▶ **Work order**
Within the entries below, find the portion that opens with the line containing "How do I perform: Click the third" and closes with the line containing "Click the Reduce". Retype that portion exactly and only.

Source material section start

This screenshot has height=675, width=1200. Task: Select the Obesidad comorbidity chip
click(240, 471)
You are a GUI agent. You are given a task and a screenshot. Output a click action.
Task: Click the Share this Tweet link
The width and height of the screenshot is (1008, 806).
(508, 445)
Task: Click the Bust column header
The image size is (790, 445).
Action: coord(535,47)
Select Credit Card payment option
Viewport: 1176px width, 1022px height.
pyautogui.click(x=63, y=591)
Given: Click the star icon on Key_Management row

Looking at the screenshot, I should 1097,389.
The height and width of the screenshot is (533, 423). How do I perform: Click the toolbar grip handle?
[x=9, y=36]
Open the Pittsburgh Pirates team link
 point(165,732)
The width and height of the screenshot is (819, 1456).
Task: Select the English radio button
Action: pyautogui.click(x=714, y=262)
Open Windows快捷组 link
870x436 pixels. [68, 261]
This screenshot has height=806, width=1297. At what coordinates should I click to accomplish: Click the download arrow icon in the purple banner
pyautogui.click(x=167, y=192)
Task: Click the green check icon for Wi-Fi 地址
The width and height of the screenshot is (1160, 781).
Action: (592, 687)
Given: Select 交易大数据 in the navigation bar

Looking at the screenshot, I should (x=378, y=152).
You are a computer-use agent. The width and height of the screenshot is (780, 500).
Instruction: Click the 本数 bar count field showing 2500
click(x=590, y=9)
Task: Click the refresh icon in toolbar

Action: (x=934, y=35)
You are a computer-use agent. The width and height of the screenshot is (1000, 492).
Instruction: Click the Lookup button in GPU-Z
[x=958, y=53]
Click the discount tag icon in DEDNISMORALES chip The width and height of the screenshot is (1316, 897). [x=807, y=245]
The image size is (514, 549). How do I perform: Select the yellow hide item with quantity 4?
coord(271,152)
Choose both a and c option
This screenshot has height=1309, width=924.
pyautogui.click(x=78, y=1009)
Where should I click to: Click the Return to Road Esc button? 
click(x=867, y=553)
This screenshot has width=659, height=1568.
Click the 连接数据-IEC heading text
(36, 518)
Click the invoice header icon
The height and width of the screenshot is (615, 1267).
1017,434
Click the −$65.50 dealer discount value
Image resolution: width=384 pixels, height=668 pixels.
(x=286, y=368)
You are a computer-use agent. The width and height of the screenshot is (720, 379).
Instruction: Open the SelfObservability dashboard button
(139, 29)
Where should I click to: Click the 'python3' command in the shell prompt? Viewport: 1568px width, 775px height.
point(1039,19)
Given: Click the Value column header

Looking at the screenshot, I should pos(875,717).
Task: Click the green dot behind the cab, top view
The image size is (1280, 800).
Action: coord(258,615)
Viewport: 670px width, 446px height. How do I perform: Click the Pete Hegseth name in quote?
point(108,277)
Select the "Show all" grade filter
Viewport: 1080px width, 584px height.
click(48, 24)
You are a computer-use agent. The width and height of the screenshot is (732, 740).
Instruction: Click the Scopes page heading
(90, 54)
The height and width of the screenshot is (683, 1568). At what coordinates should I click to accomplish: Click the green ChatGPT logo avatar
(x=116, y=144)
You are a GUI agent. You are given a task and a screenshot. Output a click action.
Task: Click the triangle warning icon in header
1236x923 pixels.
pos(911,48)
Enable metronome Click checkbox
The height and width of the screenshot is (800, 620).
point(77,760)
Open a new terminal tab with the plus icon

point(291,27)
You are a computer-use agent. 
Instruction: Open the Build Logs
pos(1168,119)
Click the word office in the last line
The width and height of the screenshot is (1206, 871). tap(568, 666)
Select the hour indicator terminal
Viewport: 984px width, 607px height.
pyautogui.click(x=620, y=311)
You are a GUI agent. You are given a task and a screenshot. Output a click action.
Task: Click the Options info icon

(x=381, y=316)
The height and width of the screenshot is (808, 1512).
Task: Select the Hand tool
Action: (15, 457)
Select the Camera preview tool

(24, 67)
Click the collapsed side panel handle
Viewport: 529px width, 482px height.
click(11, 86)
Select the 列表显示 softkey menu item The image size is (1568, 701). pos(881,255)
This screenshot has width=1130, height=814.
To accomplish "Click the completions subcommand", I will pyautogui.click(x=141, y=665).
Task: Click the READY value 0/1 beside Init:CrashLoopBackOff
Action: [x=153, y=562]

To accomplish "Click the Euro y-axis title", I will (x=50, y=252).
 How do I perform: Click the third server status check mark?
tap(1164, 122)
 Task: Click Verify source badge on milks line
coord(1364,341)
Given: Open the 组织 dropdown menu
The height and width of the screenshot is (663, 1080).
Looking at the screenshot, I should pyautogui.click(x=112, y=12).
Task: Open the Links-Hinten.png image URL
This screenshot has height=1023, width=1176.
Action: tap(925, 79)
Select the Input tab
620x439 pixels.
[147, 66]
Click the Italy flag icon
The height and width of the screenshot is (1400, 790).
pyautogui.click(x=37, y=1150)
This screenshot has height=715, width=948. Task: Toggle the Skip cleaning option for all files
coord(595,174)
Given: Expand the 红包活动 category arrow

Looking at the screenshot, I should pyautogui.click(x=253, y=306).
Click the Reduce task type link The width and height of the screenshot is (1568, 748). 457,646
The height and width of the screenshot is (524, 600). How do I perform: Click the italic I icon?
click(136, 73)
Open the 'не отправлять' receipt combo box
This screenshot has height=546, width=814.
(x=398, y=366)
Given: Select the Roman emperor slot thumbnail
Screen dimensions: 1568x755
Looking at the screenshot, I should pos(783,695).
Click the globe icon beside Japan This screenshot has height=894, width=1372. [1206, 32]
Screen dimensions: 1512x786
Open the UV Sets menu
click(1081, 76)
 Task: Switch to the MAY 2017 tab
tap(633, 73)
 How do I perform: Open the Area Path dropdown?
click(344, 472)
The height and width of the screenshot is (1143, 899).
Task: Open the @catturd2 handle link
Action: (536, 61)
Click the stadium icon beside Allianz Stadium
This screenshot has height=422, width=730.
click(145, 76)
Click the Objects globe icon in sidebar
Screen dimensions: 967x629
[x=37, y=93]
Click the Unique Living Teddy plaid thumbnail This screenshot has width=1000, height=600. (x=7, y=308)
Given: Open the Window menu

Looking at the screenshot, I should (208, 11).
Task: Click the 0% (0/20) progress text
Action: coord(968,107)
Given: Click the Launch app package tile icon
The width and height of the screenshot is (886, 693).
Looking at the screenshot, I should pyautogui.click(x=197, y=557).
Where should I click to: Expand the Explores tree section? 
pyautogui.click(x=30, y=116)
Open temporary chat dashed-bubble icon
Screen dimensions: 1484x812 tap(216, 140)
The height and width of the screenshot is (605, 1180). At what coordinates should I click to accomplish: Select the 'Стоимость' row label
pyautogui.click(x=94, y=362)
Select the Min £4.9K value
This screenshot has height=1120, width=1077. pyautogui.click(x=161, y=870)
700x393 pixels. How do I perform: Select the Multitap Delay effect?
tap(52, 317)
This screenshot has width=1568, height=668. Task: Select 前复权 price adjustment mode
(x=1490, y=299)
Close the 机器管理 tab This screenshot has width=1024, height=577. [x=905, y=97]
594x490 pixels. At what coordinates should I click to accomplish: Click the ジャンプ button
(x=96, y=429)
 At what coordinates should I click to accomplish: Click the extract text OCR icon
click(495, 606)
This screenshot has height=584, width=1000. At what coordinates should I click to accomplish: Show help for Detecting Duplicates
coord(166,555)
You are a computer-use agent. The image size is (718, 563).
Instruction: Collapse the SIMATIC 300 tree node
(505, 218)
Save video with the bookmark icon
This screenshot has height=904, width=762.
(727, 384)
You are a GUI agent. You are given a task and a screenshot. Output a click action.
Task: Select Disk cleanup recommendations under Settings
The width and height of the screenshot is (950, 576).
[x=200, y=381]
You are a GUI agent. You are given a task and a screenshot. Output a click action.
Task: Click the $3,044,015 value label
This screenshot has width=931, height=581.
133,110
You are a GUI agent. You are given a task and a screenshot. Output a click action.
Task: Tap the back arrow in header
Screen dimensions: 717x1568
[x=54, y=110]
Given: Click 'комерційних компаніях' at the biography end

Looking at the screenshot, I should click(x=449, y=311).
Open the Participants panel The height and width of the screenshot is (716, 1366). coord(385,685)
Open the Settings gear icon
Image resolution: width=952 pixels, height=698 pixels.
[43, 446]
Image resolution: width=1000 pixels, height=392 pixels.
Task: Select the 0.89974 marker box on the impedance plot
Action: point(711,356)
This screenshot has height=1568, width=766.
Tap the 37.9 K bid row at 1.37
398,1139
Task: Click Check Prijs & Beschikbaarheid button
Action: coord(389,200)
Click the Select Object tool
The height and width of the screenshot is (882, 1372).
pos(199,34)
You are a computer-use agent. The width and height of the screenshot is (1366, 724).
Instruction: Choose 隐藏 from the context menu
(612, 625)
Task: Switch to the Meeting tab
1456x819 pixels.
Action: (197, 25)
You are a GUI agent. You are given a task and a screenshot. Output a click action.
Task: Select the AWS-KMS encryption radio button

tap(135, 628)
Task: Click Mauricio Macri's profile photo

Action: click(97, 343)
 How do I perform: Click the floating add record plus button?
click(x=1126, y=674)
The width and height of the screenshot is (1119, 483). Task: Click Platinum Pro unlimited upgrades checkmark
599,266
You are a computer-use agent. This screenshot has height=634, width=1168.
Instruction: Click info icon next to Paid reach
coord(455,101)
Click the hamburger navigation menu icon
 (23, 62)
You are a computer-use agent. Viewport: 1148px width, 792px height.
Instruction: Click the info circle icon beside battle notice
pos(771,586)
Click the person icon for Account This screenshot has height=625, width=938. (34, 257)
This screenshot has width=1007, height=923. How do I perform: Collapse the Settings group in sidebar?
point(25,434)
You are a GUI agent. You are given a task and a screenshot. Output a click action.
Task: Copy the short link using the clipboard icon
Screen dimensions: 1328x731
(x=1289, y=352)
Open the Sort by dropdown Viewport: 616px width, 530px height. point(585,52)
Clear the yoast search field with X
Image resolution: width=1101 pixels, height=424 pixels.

Source material section end

▶ **Result for this exercise**
 How do I perform: Click the third server status check mark?
tap(1164, 122)
 Task: Click Verify source badge on milks line
coord(1364,341)
Given: Open the 组织 dropdown menu
The height and width of the screenshot is (663, 1080).
Looking at the screenshot, I should pyautogui.click(x=112, y=12).
Task: Open the Links-Hinten.png image URL
This screenshot has height=1023, width=1176.
Action: tap(925, 79)
Select the Input tab
620x439 pixels.
[147, 66]
Click the Italy flag icon
The height and width of the screenshot is (1400, 790).
pyautogui.click(x=37, y=1150)
This screenshot has height=715, width=948. Task: Toggle the Skip cleaning option for all files
coord(595,174)
Given: Expand the 红包活动 category arrow

Looking at the screenshot, I should pyautogui.click(x=253, y=306).
Click the Reduce task type link The width and height of the screenshot is (1568, 748). 457,646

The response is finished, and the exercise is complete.